DIRECTIONS – Each record below should be written out again exactly as given.

DATA FOR THIS EXERCISE –

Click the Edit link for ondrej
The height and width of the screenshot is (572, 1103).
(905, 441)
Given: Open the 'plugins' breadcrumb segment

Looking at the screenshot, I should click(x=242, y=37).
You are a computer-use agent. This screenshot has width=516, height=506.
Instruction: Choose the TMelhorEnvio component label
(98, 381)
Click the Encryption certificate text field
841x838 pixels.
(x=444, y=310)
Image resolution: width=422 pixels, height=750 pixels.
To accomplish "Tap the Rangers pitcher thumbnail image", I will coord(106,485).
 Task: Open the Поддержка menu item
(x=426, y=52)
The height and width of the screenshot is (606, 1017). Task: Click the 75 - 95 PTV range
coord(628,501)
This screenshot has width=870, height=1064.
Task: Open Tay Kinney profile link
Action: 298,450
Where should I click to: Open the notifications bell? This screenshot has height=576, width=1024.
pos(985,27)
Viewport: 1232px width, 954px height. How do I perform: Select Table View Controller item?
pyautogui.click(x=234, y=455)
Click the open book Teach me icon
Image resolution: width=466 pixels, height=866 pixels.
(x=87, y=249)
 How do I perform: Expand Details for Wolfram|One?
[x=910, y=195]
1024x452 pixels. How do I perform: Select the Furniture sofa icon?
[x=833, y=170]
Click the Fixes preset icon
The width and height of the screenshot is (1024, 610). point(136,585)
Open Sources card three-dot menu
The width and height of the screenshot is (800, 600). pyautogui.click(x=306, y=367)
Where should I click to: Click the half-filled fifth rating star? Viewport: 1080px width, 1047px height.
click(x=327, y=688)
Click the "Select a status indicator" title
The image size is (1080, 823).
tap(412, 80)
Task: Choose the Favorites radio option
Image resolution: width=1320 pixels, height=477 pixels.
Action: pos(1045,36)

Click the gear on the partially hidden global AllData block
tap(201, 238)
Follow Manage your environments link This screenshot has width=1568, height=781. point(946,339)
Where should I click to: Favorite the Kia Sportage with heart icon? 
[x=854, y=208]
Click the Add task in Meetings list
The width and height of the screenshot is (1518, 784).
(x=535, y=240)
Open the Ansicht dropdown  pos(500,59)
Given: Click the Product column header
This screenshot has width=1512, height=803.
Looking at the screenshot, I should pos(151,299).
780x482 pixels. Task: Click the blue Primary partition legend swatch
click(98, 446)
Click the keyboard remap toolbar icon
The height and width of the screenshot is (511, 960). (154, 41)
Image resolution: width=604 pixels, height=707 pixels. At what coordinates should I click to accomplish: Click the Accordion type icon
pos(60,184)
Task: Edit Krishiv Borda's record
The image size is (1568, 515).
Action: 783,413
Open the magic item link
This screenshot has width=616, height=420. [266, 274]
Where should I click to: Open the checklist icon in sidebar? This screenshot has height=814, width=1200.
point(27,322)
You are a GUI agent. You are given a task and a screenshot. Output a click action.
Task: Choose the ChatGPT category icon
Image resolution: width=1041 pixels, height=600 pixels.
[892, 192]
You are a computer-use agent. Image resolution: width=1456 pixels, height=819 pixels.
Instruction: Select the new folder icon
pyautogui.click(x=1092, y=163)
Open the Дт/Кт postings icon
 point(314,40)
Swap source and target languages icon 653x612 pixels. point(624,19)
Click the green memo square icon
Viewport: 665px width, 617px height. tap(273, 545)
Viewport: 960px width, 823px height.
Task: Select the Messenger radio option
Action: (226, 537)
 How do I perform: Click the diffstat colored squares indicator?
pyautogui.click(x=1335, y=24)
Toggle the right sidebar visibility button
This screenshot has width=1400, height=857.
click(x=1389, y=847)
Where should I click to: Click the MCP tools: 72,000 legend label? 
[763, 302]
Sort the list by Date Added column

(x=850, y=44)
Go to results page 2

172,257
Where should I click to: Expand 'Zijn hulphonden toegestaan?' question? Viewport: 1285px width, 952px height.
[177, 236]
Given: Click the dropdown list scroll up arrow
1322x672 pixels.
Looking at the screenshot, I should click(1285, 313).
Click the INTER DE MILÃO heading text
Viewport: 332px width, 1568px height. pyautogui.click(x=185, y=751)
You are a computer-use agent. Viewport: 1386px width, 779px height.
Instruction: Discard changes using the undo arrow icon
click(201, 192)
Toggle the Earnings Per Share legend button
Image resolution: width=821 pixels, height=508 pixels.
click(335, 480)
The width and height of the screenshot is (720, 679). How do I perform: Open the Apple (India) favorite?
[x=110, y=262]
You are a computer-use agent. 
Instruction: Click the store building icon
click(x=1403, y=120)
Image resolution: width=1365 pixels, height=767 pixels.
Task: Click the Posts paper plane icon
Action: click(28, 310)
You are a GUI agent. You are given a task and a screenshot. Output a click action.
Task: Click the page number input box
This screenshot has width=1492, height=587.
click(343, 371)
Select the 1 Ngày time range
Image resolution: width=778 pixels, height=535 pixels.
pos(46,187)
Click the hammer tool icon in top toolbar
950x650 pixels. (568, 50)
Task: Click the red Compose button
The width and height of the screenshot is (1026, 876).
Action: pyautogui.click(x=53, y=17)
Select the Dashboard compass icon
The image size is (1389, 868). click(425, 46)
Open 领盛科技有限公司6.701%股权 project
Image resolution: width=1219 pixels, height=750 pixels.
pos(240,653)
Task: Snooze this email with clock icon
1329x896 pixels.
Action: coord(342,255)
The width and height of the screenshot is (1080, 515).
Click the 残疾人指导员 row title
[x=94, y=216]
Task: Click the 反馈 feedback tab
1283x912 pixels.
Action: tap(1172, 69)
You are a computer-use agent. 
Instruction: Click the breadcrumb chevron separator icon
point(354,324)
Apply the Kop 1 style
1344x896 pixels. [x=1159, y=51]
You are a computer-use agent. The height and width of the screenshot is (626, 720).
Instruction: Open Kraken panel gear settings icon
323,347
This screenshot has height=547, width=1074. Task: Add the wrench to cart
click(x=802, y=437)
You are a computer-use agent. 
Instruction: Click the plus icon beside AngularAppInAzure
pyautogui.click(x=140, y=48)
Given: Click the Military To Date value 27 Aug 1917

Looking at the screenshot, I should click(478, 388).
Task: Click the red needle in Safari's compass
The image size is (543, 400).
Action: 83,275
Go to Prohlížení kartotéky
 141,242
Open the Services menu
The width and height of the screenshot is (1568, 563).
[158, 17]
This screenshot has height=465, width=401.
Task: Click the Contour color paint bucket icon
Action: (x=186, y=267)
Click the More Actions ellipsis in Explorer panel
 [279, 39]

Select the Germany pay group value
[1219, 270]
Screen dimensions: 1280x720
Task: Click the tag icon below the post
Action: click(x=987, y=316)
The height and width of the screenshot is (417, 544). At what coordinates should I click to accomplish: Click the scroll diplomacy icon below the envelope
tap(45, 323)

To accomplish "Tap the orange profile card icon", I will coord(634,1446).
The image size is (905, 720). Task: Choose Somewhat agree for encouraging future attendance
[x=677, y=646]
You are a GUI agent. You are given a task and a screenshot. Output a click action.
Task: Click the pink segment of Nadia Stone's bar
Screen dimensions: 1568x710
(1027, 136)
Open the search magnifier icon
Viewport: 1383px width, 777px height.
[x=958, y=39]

SOLUTION –
Click the Edit link for ondrej
The height and width of the screenshot is (572, 1103).
(905, 441)
Given: Open the 'plugins' breadcrumb segment

Looking at the screenshot, I should click(x=242, y=37).
You are a computer-use agent. This screenshot has width=516, height=506.
Instruction: Choose the TMelhorEnvio component label
(98, 381)
Click the Encryption certificate text field
841x838 pixels.
(x=444, y=310)
Image resolution: width=422 pixels, height=750 pixels.
To accomplish "Tap the Rangers pitcher thumbnail image", I will coord(106,485).
 Task: Open the Поддержка menu item
(x=426, y=52)
The height and width of the screenshot is (606, 1017). Task: Click the 75 - 95 PTV range
coord(628,501)
This screenshot has width=870, height=1064.
Task: Open Tay Kinney profile link
Action: 298,450
Where should I click to: Open the notifications bell? This screenshot has height=576, width=1024.
pos(985,27)
Viewport: 1232px width, 954px height. How do I perform: Select Table View Controller item?
pyautogui.click(x=234, y=455)
Click the open book Teach me icon
Image resolution: width=466 pixels, height=866 pixels.
(x=87, y=249)
 How do I perform: Expand Details for Wolfram|One?
[x=910, y=195]
1024x452 pixels. How do I perform: Select the Furniture sofa icon?
[x=833, y=170]
Click the Fixes preset icon
The width and height of the screenshot is (1024, 610). point(136,585)
Open Sources card three-dot menu
The width and height of the screenshot is (800, 600). pyautogui.click(x=306, y=367)
Where should I click to: Click the half-filled fifth rating star? Viewport: 1080px width, 1047px height.
click(x=327, y=688)
Click the "Select a status indicator" title
The image size is (1080, 823).
tap(412, 80)
Task: Choose the Favorites radio option
Image resolution: width=1320 pixels, height=477 pixels.
Action: pos(1045,36)

Click the gear on the partially hidden global AllData block
tap(201, 238)
Follow Manage your environments link This screenshot has width=1568, height=781. point(946,339)
Where should I click to: Favorite the Kia Sportage with heart icon? 
[x=854, y=208]
Click the Add task in Meetings list
The width and height of the screenshot is (1518, 784).
(x=535, y=240)
Open the Ansicht dropdown  pos(500,59)
Given: Click the Product column header
This screenshot has width=1512, height=803.
Looking at the screenshot, I should pos(151,299).
780x482 pixels. Task: Click the blue Primary partition legend swatch
click(98, 446)
Click the keyboard remap toolbar icon
The height and width of the screenshot is (511, 960). (154, 41)
Image resolution: width=604 pixels, height=707 pixels. At what coordinates should I click to accomplish: Click the Accordion type icon
pos(60,184)
Task: Edit Krishiv Borda's record
The image size is (1568, 515).
Action: 783,413
Open the magic item link
This screenshot has width=616, height=420. [266, 274]
Where should I click to: Open the checklist icon in sidebar? This screenshot has height=814, width=1200.
point(27,322)
You are a GUI agent. You are given a task and a screenshot. Output a click action.
Task: Choose the ChatGPT category icon
Image resolution: width=1041 pixels, height=600 pixels.
[892, 192]
You are a computer-use agent. Image resolution: width=1456 pixels, height=819 pixels.
Instruction: Select the new folder icon
pyautogui.click(x=1092, y=163)
Open the Дт/Кт postings icon
 point(314,40)
Swap source and target languages icon 653x612 pixels. point(624,19)
Click the green memo square icon
Viewport: 665px width, 617px height. tap(273, 545)
Viewport: 960px width, 823px height.
Task: Select the Messenger radio option
Action: (226, 537)
 How do I perform: Click the diffstat colored squares indicator?
pyautogui.click(x=1335, y=24)
Toggle the right sidebar visibility button
This screenshot has width=1400, height=857.
click(x=1389, y=847)
Where should I click to: Click the MCP tools: 72,000 legend label? 
[763, 302]
Sort the list by Date Added column

(x=850, y=44)
Go to results page 2

172,257
Where should I click to: Expand 'Zijn hulphonden toegestaan?' question? Viewport: 1285px width, 952px height.
[177, 236]
Given: Click the dropdown list scroll up arrow
1322x672 pixels.
Looking at the screenshot, I should click(1285, 313).
Click the INTER DE MILÃO heading text
Viewport: 332px width, 1568px height. pyautogui.click(x=185, y=751)
You are a computer-use agent. Viewport: 1386px width, 779px height.
Instruction: Discard changes using the undo arrow icon
click(201, 192)
Toggle the Earnings Per Share legend button
Image resolution: width=821 pixels, height=508 pixels.
click(335, 480)
The width and height of the screenshot is (720, 679). How do I perform: Open the Apple (India) favorite?
[x=110, y=262]
You are a computer-use agent. 
Instruction: Click the store building icon
click(x=1403, y=120)
Image resolution: width=1365 pixels, height=767 pixels.
Task: Click the Posts paper plane icon
Action: click(28, 310)
You are a GUI agent. You are given a task and a screenshot. Output a click action.
Task: Click the page number input box
This screenshot has width=1492, height=587.
click(343, 371)
Select the 1 Ngày time range
Image resolution: width=778 pixels, height=535 pixels.
pos(46,187)
Click the hammer tool icon in top toolbar
950x650 pixels. (568, 50)
Task: Click the red Compose button
The width and height of the screenshot is (1026, 876).
Action: pyautogui.click(x=53, y=17)
Select the Dashboard compass icon
The image size is (1389, 868). click(425, 46)
Open 领盛科技有限公司6.701%股权 project
Image resolution: width=1219 pixels, height=750 pixels.
pos(240,653)
Task: Snooze this email with clock icon
1329x896 pixels.
Action: coord(342,255)
The width and height of the screenshot is (1080, 515).
Click the 残疾人指导员 row title
[x=94, y=216]
Task: Click the 反馈 feedback tab
1283x912 pixels.
Action: tap(1172, 69)
You are a computer-use agent. 
Instruction: Click the breadcrumb chevron separator icon
point(354,324)
Apply the Kop 1 style
1344x896 pixels. [x=1159, y=51]
You are a computer-use agent. The height and width of the screenshot is (626, 720).
Instruction: Open Kraken panel gear settings icon
323,347
This screenshot has height=547, width=1074. Task: Add the wrench to cart
click(x=802, y=437)
You are a computer-use agent. 
Instruction: Click the plus icon beside AngularAppInAzure
pyautogui.click(x=140, y=48)
Given: Click the Military To Date value 27 Aug 1917

Looking at the screenshot, I should click(478, 388).
Task: Click the red needle in Safari's compass
The image size is (543, 400).
Action: 83,275
Go to Prohlížení kartotéky
 141,242
Open the Services menu
The width and height of the screenshot is (1568, 563).
[158, 17]
This screenshot has height=465, width=401.
Task: Click the Contour color paint bucket icon
Action: (x=186, y=267)
Click the More Actions ellipsis in Explorer panel
 [279, 39]

Select the Germany pay group value
[1219, 270]
Screen dimensions: 1280x720
Task: Click the tag icon below the post
Action: click(x=987, y=316)
The height and width of the screenshot is (417, 544). At what coordinates should I click to accomplish: Click the scroll diplomacy icon below the envelope
tap(45, 323)

To accomplish "Tap the orange profile card icon", I will coord(634,1446).
The image size is (905, 720). Task: Choose Somewhat agree for encouraging future attendance
[x=677, y=646]
You are a GUI agent. You are given a task and a screenshot. Output a click action.
Task: Click the pink segment of Nadia Stone's bar
Screen dimensions: 1568x710
(1027, 136)
Open the search magnifier icon
Viewport: 1383px width, 777px height.
[x=958, y=39]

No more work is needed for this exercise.